* Exercise prompt *
Return every entry exactly as it is written in the listing.

* Data to examine *
%%

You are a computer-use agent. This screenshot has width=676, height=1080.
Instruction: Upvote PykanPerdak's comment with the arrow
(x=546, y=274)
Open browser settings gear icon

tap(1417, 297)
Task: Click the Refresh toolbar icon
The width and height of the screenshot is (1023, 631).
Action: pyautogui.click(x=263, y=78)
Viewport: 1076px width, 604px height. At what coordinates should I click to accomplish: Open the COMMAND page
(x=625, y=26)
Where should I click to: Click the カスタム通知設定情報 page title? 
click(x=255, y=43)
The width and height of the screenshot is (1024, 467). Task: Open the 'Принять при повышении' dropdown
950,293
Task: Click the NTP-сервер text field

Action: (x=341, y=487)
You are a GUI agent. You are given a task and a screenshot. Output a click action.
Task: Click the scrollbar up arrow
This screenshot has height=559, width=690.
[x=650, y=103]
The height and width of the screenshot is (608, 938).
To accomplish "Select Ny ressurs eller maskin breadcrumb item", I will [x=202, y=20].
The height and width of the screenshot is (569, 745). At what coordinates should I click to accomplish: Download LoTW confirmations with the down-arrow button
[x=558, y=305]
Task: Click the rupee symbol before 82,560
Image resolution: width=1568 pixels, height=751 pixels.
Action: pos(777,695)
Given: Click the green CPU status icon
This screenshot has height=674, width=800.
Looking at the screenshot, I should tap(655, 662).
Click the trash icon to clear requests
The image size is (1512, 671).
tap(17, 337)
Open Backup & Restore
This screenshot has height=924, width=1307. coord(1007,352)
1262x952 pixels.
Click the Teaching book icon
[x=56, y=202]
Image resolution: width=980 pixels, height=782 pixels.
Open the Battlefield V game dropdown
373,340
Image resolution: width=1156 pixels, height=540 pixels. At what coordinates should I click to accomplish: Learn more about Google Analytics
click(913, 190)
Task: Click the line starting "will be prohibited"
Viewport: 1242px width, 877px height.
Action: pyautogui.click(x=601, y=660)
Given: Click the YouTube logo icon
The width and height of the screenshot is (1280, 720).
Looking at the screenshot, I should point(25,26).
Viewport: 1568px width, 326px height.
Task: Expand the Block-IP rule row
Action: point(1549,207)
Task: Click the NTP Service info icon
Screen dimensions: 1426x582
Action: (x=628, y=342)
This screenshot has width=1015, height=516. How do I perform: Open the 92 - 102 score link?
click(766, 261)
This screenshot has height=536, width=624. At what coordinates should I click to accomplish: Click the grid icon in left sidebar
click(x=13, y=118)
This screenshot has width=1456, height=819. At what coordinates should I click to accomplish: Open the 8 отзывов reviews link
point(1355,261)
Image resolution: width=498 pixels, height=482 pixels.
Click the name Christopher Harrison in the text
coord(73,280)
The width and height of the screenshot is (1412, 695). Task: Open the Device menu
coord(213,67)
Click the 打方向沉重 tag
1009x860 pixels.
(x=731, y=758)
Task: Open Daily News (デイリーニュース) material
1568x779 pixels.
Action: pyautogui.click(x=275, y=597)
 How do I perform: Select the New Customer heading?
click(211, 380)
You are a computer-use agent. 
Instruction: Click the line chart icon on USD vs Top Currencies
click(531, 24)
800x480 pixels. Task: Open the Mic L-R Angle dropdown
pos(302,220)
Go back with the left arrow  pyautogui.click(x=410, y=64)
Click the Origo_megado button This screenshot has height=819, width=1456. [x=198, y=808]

%%

* Result *
You are a computer-use agent. This screenshot has width=676, height=1080.
Instruction: Upvote PykanPerdak's comment with the arrow
(x=546, y=274)
Open browser settings gear icon

tap(1417, 297)
Task: Click the Refresh toolbar icon
The width and height of the screenshot is (1023, 631).
Action: pyautogui.click(x=263, y=78)
Viewport: 1076px width, 604px height. At what coordinates should I click to accomplish: Open the COMMAND page
(x=625, y=26)
Where should I click to: Click the カスタム通知設定情報 page title? 
click(x=255, y=43)
The width and height of the screenshot is (1024, 467). Task: Open the 'Принять при повышении' dropdown
950,293
Task: Click the NTP-сервер text field

Action: (x=341, y=487)
You are a GUI agent. You are given a task and a screenshot. Output a click action.
Task: Click the scrollbar up arrow
This screenshot has height=559, width=690.
[x=650, y=103]
The height and width of the screenshot is (608, 938).
To accomplish "Select Ny ressurs eller maskin breadcrumb item", I will [x=202, y=20].
The height and width of the screenshot is (569, 745). At what coordinates should I click to accomplish: Download LoTW confirmations with the down-arrow button
[x=558, y=305]
Task: Click the rupee symbol before 82,560
Image resolution: width=1568 pixels, height=751 pixels.
Action: pos(777,695)
Given: Click the green CPU status icon
This screenshot has height=674, width=800.
Looking at the screenshot, I should tap(655, 662).
Click the trash icon to clear requests
The image size is (1512, 671).
tap(17, 337)
Open Backup & Restore
This screenshot has height=924, width=1307. coord(1007,352)
1262x952 pixels.
Click the Teaching book icon
[x=56, y=202]
Image resolution: width=980 pixels, height=782 pixels.
Open the Battlefield V game dropdown
373,340
Image resolution: width=1156 pixels, height=540 pixels. At what coordinates should I click to accomplish: Learn more about Google Analytics
click(913, 190)
Task: Click the line starting "will be prohibited"
Viewport: 1242px width, 877px height.
Action: pyautogui.click(x=601, y=660)
Given: Click the YouTube logo icon
The width and height of the screenshot is (1280, 720).
Looking at the screenshot, I should point(25,26).
Viewport: 1568px width, 326px height.
Task: Expand the Block-IP rule row
Action: point(1549,207)
Task: Click the NTP Service info icon
Screen dimensions: 1426x582
Action: (x=628, y=342)
This screenshot has width=1015, height=516. How do I perform: Open the 92 - 102 score link?
click(766, 261)
This screenshot has height=536, width=624. At what coordinates should I click to accomplish: Click the grid icon in left sidebar
click(x=13, y=118)
This screenshot has width=1456, height=819. At what coordinates should I click to accomplish: Open the 8 отзывов reviews link
point(1355,261)
Image resolution: width=498 pixels, height=482 pixels.
Click the name Christopher Harrison in the text
coord(73,280)
The width and height of the screenshot is (1412, 695). Task: Open the Device menu
coord(213,67)
Click the 打方向沉重 tag
1009x860 pixels.
(x=731, y=758)
Task: Open Daily News (デイリーニュース) material
1568x779 pixels.
Action: pyautogui.click(x=275, y=597)
 How do I perform: Select the New Customer heading?
click(211, 380)
You are a computer-use agent. 
Instruction: Click the line chart icon on USD vs Top Currencies
click(531, 24)
800x480 pixels. Task: Open the Mic L-R Angle dropdown
pos(302,220)
Go back with the left arrow  pyautogui.click(x=410, y=64)
Click the Origo_megado button This screenshot has height=819, width=1456. [x=198, y=808]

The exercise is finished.